The US subpoenaed several Chinese technology companies that provide information and communications technology and services (ICTS) in the US, according to the Commerce Department.
Secretary of Commerce Gina M. Raimondo said Wednesday that the President Joe Biden administration “has been clear that the unrestricted use of untrusted ICTS poses a national security risk.
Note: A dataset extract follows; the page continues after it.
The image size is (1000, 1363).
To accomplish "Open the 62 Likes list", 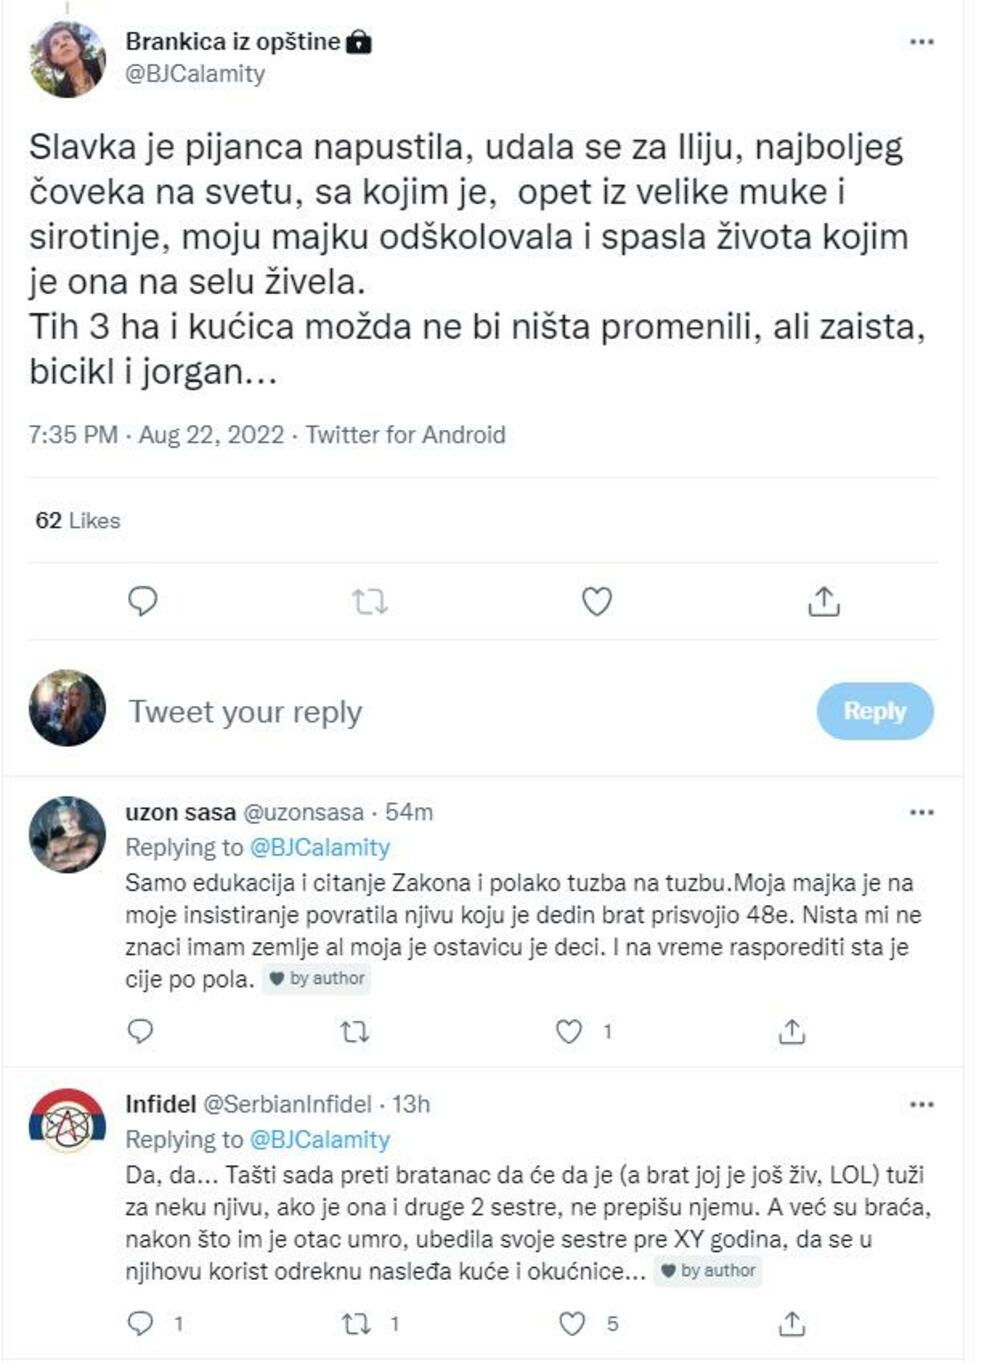I will click(76, 520).
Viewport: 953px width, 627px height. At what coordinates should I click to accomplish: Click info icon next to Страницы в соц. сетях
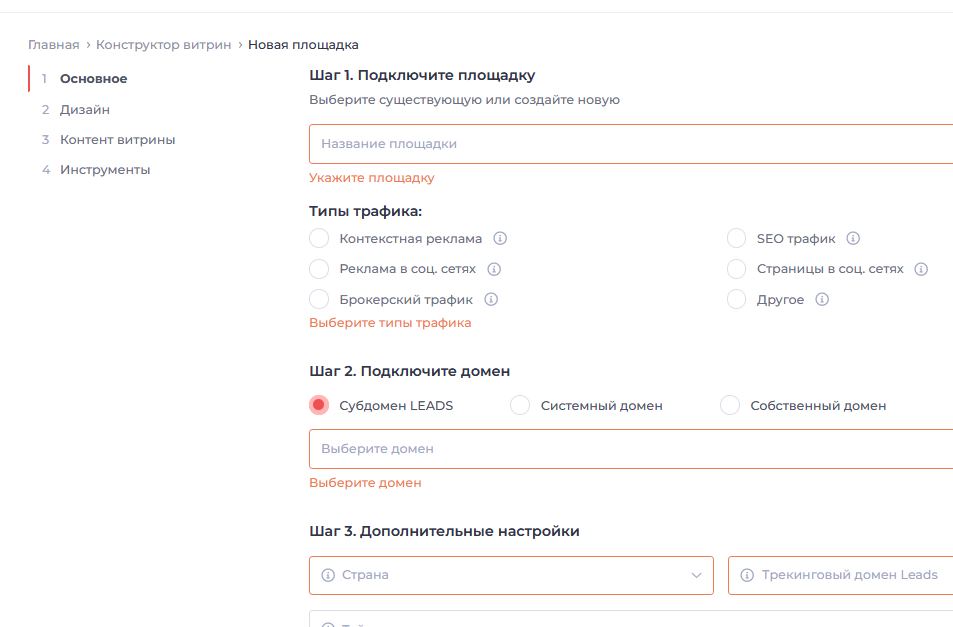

Beijing has engaged in conduct that blunts our technological edge and threatens our alliances.”
The move will allow the US to collect information from Chinese firms to protect the security of American companies, workers, and American national security, according to Raimondo.
“Trusted information and communications technology and services are essential to our national and economic security and remain a top priority for the Biden-Harris administration,” she said.
“The Administration is firmly committed to taking a whole-of-government approach to ensure that untrusted companies cannot misappropriate and misuse data and ensuring that U.S. technology does not support China’s or other actors’ malign activities,” she added.
Although the agency did not name the companies, the US Federal Communications Commission designated five Chinese firms this week as “threat to US national security,” including Huawei, ZTE, and Hangzhou Hikvision Digital Technology, Hytera Communications, and Zhejiang Dahua Technology.
Intellectual property rights, technology transfer, and 5G technology have been key and unresolved topics in US-China trade talks during former President Donald Trump administration who wanted American firms to shift manufacturing from China to the US.
US Secretary of State Antony Blinken and National Security Advisor Jake Sullivan are set to meet China’s top diplomat Yang Jiechi and State Councilor Wang Yi today in Alaska.